Comenzamos el año del primer centenario del fallecimiento de san Ezequiel Moreno (1848-1906) con un reportaje dedicado a su biografía, marcada en todo instante por su deseo incontenible de sembrar el Evangelio y de seguir a Jesús desde el carisma agustino recoleto.
A mediados de 1905 se siente cansado, con una llaga en el paladar que sangra y que no cierra, aunque él intenta llevar su vida de trabajo. En octubre el diagnóstico es claro: es cáncer y hay que operar.
- Me he puesto en manos de Dios. Él hará su santa voluntad. Hay que descansar en lo que él quiera hacer. ¡Qué consolador es todo esto!, exclama.
- Una comisión del clero le insta a acudir a España. Él les atiende.
Llega a Madrid el 10 de febrero de 1906 y, ante el estado del enfermo, sus hermanos recoletos le urgen a operarse allí mismo, sin ir a Barcelona. A los cuatro días, en el sanatorio del Rosario, el doctor Celestino Compaired lo opera casi sin anestesia. Es una operación dolorosísima, con cauterizaciones al rojo vivo, con raspaduras. Todo lo soporta el enfermo con paz absoluta, exclamando de vez en cuando:
- ”Bendito sea Dios”, “Dios mío, dadme resignación para sufrir por vos”.
Es un santo, decían en la clínica. De nuevo el 29 de marzo se repite la operación.

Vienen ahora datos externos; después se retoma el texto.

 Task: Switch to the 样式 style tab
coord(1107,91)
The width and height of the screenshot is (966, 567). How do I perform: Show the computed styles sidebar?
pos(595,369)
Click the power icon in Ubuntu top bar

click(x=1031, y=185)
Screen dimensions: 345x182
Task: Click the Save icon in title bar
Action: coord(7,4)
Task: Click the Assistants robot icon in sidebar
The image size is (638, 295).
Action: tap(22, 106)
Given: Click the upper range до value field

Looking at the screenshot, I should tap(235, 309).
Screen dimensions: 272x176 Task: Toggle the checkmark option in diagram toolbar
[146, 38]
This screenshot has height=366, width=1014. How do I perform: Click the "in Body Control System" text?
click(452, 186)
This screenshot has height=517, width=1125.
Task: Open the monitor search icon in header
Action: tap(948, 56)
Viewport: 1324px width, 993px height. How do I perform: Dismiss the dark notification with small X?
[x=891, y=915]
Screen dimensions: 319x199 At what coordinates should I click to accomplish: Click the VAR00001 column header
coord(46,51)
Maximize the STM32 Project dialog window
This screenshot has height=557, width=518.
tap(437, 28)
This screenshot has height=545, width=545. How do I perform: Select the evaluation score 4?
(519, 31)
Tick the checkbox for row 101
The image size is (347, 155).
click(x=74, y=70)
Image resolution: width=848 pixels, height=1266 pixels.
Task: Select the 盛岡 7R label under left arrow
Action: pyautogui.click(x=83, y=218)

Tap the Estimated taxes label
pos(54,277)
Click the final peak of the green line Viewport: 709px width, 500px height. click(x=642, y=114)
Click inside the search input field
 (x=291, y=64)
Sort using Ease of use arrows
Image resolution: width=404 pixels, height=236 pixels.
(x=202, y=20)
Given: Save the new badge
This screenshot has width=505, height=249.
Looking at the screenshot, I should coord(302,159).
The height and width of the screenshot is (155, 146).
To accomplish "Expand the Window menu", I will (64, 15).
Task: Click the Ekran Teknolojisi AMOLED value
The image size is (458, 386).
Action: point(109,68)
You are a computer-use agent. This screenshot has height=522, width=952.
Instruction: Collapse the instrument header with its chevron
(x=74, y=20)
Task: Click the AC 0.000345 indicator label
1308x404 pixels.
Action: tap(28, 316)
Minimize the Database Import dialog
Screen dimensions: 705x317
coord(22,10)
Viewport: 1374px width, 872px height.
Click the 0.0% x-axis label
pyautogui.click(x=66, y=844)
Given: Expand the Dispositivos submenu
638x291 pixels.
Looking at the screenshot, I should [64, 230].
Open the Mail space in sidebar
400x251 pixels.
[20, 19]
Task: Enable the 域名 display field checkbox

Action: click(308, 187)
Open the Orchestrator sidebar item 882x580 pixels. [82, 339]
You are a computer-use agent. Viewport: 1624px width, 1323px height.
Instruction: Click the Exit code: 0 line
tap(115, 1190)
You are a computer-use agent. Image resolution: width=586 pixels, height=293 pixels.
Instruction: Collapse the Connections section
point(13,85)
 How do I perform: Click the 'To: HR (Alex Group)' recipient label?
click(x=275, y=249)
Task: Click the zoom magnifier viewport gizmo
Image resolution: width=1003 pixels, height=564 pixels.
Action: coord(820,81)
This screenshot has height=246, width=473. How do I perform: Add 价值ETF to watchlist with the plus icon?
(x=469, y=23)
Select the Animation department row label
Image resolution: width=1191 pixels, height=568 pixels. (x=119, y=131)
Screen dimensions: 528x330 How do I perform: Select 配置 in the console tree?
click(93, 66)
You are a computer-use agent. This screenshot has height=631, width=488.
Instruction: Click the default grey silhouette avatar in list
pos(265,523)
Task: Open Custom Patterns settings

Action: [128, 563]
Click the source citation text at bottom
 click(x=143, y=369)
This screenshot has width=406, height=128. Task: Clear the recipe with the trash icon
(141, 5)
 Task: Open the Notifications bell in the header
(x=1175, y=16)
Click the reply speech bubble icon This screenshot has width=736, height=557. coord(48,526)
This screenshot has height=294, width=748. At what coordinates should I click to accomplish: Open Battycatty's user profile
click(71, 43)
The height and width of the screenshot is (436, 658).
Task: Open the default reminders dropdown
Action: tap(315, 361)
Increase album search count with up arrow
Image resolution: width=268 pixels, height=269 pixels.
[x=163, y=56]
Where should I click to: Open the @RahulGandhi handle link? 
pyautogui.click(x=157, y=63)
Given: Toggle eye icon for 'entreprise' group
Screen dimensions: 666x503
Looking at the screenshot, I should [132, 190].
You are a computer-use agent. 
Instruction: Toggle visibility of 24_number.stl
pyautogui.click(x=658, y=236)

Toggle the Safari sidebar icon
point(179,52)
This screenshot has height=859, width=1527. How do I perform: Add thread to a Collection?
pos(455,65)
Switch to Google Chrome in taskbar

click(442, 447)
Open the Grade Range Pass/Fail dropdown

Todo resultó inútil. Se agravaba el enfermo, continuaban los dolores. El cáncer avanzaba inexorable. Ya había perdido un oído y hablaba con dificultad. Su decisión es clara: Me voy a morir a los pies de mi madre la Virgen del Camino. Siempre vivió como agustino recoleto, buscó la compañía de sus hermanos, vistió el hábito. Ahora podía volver a su añorada celda conventual, anegado en su vida interior. El 31 de mayo sale en tren rumbo a Monteagudo, adonde llega al día siguiente. Elige una celda austera, con una pequeña tribuna que le permite ver el sagrario y el camarín de la Virgen.
Sus dolores son atroces, pero en todo el tiempo de la enfermedad no se le observa ni un acto de impaciencia ni perder un momento su dulzura habitual y su modo de ser. Hasta el 19 de junio pudo levantarse y hasta pasear por la huerta. Después ya no salió de su celda. Vive ensimismado en su oración, más allá de las realidades de este mundo. Mira con ternura al crucifijo, acaricia alguna estampa de María. Casi el último día de su vida escribe penosamente un telegrama de agradecimiento al Papa, de quien ha recibido una bendición. Siempre hijo fiel de la Iglesia.
El 18 de agosto pasa una noche muy agitada. Hasta que a las seis de la mañana se sienta en la cama, arregla cuidadosamente las ropas, alisándolas y estirándolas bien. Queda inmóvil un par de horas, en absoluta tranquilidad. Y a las ocho y media, teniendo 58 años de edad, descansa en el Señor.
Su fama de santidad ha pervivido intensa tanto entre sus hermanos religiosos como aún más en el sencillo pueblo cristiano, que no le olvida. Pocos obispos han alegrado y confortado tanto con sus acciones a los católicos fieles. En 1910 se abrió el proceso de canonización en Tarazona. En 1975 es beatificado por Pablo VI. Y el papa Juan Pablo II lo canoniza en Santo Domingo, el 11 de octubre de 1992, en el V Centenario de la evangelización de América.